To get your scans back you are emailed a link to their website with a password. I’m used to having a dropbox link emailed to me and adding the folder to my account but I’ve filled up my dropbox doing this pretty quickly.

Using the secondary website was easy but I didn’t like that in order to download the images on the website required a zip file to be sent to you. I’m not opening that at work. To get around this they offer an app in which you can download the images directly which really is the best of both worlds. I’m not a huge fan of downloading another app but if you use OSPL a lot it is a lifesaver and very smart move on their part. 

5/5

Customer Service

I didn’t have any issues with my order so I didn’t need to call them, which in reality can be the best customer service. When I got my negatives back in the mail they included a hand written thank you card and some complimentary prints. While these things don’t cost a lot they didn’t need to either. I’ve heard other people getting candy back with their negatives and weird requests for the film canisters as well. 

Another part of customer service is servicing the community that supports you. Check out this exchange with Jon. OSPL knows their position in the community and that they can really help people out when they have problems. It doesn’t take a lot of time or money but this type of care really shows. 

jon_wilkening_on_Twitter___Hey__OldSchoolLab__I_developed_3_rolls_of_Ektar_this_morning_and_they_came_out_blank_and_bright_pink__Are_the_chemicals_spent__.png

They go above and beyond 5/5

Value 

One roll of 120 film cost me $16.00 and was shipped free both ways. If I was to ship it on my own it would cost about $6, I’m pretty sure OSPL get’s some type of break but that’s about $10 for development and a total steal. 

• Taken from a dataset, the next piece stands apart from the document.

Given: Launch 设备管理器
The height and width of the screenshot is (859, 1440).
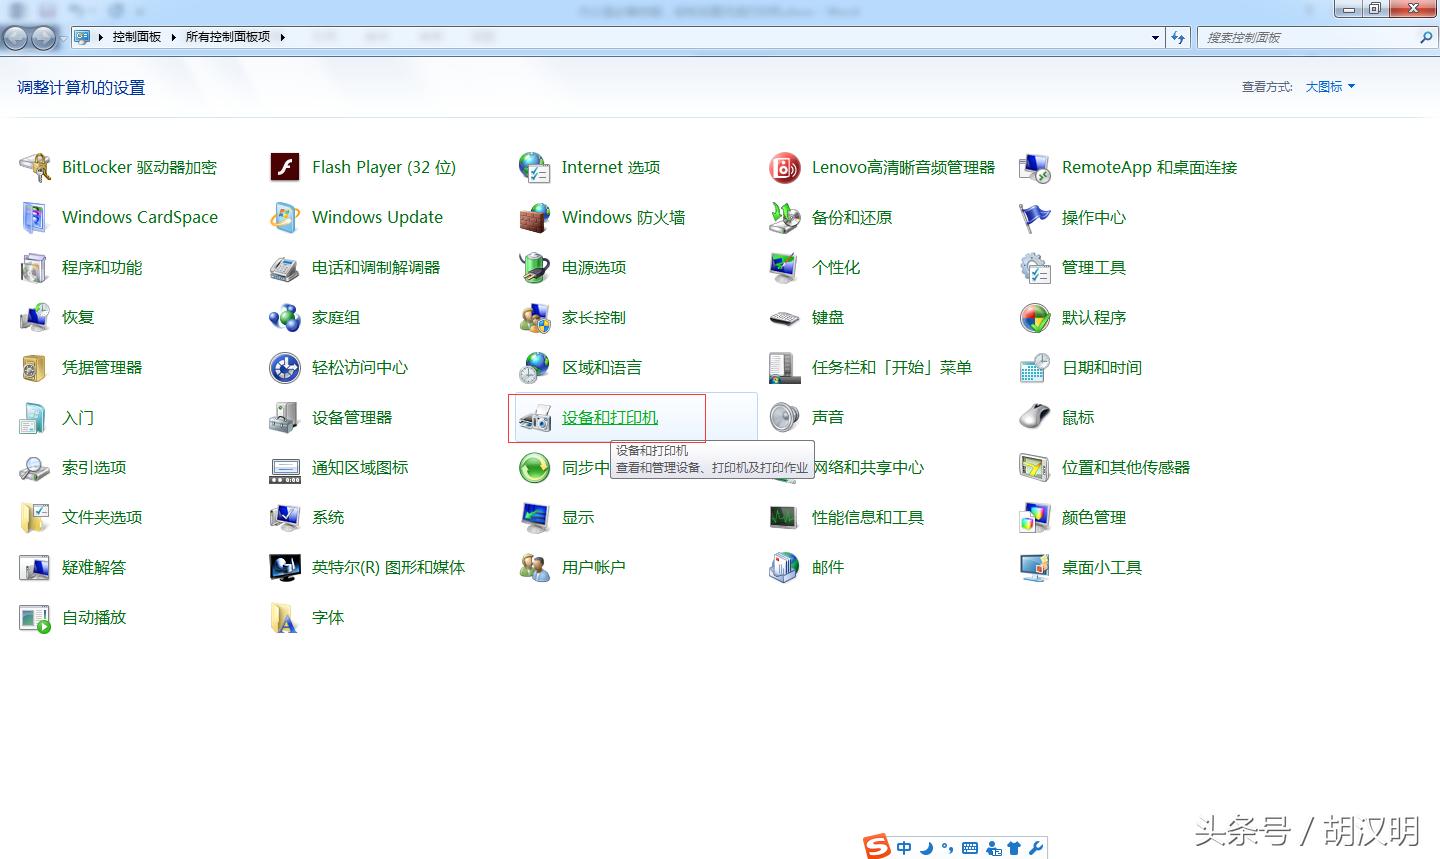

Not sure how much lower you're expecting. 5/5

Overall

I couldn’t be more happy with the service and only really had some minor issues with the ordering process which I think could be easily fixed. I probably should keep this review just to the service they provided me but their impact on the community shouldn’t be under emphasized. They care about the community that they serve and when do that you help people who may never spend a dollar with you. That’s paying it forward.